Ah, il signor Antonio Cabella era al lavoro?
Certo era lì, gli ho spiegato, dovevo partire e la frizione… insomma lui mi ha guardato storto, sembrava scocciato, non ha detto una parola. Poi mi ha fatto parcheggiare la macchina nel garage.
Ecco venga al punto: l’incidente.
Sì, ho parcheggiato, il muso rivolto al muro. Il signor Antonio mi ha fatto cenno di rimanere in auto e ha aperto il cofano. Non ho fatto neanche a tempo a spegnere il motore, lo ha richiuso con un botto, mi sono spaventato e… insomma, ho lasciato leggermente la frizione.
Spiaccicando il signor Cabella contro il muro.
Sì, Dio mio, l’auto è partita di colpo! Ho visto il corpo piegarsi in due. E’ stato un attimo, la testa sul cofano e tutto quel sangue. Ho cercato aiuto, non c’era nessuno, così sono venuto qua.
Il signor Antonio Cabella era un usuraio. Lei lo sapeva?
No.
Sicuro?
Le ripeto che era la seconda volta che lo vedevo.
Signor Rinoldi, non aveva un qualche debito con il signor Cabella?
No, che debiti!

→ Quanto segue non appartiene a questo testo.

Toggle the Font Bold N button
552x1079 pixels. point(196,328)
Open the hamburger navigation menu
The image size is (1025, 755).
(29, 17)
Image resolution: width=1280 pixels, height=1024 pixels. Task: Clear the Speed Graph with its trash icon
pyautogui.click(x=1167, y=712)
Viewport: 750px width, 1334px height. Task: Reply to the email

Volevo solo che la frizione…
Perché vede Rinoldi, il signor Cabella aveva precedenti penali.
Non lo sapevo.
Il signor Antonio Cabella era un meccanico. Vendeva anche auto usate, ma per arrotondare prestava soldi a tasso d’usura.
Be', ma cosa c’entro, non lo conoscevo, mi ha solo venduto l’auto.
Vede questo quaderno signor Rinoldi Maurizio?
Sì.
Lo ha mai visto prima?
No, mai.
Va bene. Ogni pagina ha due colonne. A sinistra un elenco d’automobili, sulla destra un numero.
Allora?
Legga le ultime tre righe. Ecco prenda il quaderno. Scoprirà che conosciamo il movente, il debito contratto con il signor Cabella e ipotizziamo un omicidio premeditato, che lei vuole far passare come un incidente.
Omicidio?
Sù, avanti, legga ad alta voce.
Ford Fiesta nera, quarantamila. Fiat Punto rossa metallizzata, ottantaquattromila. Fiat Duna grigia, trecentomila.